WRITTEN PROBLEM. Continue the piece headed "The battery arms race," about batteries, electric cars and the power grid, picking up right after its last sentence.

## Begin SUPPLIED TEXT

The battery arms race

The auto industry has launched an innovation arms race to build smaller, cheaper, and more powerful lithium-ion and lithium iron phosphate batteries for electric cars.

The consequence – falling prices and technological progress that allows batteries to store ever-larger amounts of energy. As a result, grid-scale systems are seeing record growth globally and in Australia.

Grid scale batteries overcome one of the biggest obstacles to renewable energy — cycling between oversupply when the sun shines or the wind blows, and shortage when the sun sets or the wind drops.

By smoothing imbalances between supply and demand, proponents say, batteries can replace fossil fuel “peaker” plants that kick in for a few hours a day when energy demands soar.

Experts say that widespread energy storage is key to expanding the reach of renewables and speeding the transition to a carbon-free power grid.

If V2G is still not viable, what is?

We know that plug and play electric car chargers for large scale rollouts do not work. We know that long term having millions of EV’s plugging in at 5pm will cause additional stress on the grid and we have already seen examples of this globally.

## End SUPPLIED TEXT
## Begin ENTRIES SHOWN

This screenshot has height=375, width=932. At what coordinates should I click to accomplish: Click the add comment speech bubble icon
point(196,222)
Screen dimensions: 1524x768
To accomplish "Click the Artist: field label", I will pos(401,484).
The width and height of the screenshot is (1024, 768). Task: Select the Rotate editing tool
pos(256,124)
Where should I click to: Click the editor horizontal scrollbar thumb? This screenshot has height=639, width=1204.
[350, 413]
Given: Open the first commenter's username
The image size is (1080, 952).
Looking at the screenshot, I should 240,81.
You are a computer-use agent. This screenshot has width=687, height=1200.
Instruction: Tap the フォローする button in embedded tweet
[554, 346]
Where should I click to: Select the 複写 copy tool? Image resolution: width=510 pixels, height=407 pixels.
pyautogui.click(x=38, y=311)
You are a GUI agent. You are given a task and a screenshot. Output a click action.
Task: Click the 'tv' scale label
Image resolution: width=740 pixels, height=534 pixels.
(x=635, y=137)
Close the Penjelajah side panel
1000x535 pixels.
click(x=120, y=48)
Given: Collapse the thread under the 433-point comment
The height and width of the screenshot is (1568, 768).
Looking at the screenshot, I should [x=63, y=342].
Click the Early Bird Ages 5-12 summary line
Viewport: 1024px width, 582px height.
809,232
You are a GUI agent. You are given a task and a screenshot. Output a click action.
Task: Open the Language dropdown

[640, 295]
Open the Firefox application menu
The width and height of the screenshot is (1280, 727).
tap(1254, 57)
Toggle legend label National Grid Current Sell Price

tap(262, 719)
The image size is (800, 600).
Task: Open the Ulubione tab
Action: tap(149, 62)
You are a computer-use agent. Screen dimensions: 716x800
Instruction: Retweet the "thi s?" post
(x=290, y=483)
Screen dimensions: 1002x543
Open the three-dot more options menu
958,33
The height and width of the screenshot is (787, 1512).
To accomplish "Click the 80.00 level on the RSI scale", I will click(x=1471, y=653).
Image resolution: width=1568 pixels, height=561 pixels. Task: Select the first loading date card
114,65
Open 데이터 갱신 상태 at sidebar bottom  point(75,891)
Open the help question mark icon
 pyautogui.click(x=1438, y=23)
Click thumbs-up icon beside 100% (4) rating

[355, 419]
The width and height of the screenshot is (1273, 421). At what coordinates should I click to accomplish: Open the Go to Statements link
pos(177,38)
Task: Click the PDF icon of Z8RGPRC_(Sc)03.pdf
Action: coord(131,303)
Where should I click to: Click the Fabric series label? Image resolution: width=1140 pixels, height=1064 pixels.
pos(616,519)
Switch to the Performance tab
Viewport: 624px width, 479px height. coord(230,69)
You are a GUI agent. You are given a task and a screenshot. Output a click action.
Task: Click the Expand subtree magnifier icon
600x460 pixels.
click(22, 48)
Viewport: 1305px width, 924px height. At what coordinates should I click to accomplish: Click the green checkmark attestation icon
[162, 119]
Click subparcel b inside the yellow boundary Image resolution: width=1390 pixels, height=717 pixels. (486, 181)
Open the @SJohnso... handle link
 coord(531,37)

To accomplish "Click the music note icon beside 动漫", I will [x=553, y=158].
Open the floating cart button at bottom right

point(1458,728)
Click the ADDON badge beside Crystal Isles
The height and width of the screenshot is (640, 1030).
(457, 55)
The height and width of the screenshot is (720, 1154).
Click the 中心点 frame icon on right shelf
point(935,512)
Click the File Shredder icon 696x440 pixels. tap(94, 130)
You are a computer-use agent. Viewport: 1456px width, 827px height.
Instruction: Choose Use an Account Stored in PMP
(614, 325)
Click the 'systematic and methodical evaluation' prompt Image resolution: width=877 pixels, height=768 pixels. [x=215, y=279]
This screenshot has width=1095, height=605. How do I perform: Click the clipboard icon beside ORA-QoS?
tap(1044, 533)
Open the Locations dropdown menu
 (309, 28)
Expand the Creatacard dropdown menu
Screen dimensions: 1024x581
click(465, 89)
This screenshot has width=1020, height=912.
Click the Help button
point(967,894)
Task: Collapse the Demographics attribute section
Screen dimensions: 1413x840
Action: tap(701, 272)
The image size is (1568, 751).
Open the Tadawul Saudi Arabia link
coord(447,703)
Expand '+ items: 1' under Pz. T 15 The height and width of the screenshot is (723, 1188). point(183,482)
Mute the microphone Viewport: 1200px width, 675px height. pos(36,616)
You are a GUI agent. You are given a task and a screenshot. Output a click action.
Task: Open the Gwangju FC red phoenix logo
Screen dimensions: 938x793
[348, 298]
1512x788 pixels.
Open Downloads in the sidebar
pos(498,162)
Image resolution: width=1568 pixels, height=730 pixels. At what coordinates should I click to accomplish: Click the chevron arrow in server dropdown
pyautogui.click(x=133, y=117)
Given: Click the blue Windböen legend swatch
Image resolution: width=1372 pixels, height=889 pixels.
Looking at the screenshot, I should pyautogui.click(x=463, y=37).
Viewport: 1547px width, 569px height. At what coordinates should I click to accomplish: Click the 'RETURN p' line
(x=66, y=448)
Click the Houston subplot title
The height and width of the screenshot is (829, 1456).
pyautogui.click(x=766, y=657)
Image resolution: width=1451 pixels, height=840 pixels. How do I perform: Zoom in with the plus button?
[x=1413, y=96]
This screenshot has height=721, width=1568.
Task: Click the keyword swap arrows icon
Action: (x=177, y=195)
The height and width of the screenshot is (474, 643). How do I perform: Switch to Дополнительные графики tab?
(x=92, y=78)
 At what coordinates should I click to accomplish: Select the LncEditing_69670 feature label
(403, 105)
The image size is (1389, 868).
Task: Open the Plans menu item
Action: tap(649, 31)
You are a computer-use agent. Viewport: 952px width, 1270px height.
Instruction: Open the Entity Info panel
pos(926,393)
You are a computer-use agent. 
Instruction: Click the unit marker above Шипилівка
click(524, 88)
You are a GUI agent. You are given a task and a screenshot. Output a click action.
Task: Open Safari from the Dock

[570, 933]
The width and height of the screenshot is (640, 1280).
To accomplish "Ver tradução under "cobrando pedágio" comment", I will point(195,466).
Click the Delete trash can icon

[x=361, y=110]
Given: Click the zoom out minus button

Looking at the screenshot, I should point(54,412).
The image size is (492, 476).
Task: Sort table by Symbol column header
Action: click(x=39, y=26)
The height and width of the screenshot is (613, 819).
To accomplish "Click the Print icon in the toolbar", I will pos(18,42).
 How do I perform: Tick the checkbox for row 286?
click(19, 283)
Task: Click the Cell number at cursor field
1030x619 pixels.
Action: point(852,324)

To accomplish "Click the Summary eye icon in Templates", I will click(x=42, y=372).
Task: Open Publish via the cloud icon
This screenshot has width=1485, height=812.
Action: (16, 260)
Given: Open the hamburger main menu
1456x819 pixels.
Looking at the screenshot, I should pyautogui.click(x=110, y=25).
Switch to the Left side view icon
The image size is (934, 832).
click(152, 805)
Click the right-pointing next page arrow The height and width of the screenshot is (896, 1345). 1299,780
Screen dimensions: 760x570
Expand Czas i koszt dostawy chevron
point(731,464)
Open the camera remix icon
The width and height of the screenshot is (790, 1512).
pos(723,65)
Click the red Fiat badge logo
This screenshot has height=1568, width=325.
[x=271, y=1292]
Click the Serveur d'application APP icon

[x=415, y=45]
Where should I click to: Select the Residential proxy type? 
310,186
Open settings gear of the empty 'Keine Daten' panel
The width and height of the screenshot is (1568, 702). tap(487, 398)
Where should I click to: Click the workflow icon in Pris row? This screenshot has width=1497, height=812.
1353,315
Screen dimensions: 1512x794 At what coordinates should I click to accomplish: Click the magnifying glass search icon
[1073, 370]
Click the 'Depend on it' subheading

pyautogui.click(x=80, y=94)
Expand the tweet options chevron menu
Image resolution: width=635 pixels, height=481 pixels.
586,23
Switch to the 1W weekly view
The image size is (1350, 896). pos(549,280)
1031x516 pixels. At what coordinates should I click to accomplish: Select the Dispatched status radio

## End ENTRIES SHOWN

IN RESPONSE.
A Denver Electric bus operator found that they were paying “nearly 60% more to operate their electric buses compared to their diesel coaches”.

Sounds impossible, but their peak demand bills from their utility reduced the economics of their roll-out. Internal investigations showed a demand response managed system was a smarter way to for this electric bus operators to energise their fleet – this would reduce costs by 80%.

 

Demand side response

The ability to be paid for patience in short. Demand side response has many advantages and does not carry some of the risk of V2G. These include:

  1. Cost – An OCPP EV charging station is already cost effective and available for a small premium on a basic AC Charger
  2. An aggregation software can link chargers together across a local, state and national fleet to provide instantaneous variation in power. Ie Exploren OCPP Virtual Power Plant
  3. Importantly we avoid the loss of electricity in the V2G process
  4. Easier regulatory framework

Analysis conducted by the team at EVSE Australia shows that an EV fleet owner can already look to save 30-60% of energy costs by using managed charging and machine learning via smart charging software, allowing a fleet operator to charge EVs when the rates are cheaper.

This means that V2G alone is not enough to offset EV charging costs, particularly for fleet owners. Minimizing operational costs requires a combination of pre-planning with utility involvement, energy management and understand a vehicles dwell & utilisation time.

Demand side response can further improve that dynamic by allowing fleet and EV owners to be paid to reduce, stop or alter their charging session.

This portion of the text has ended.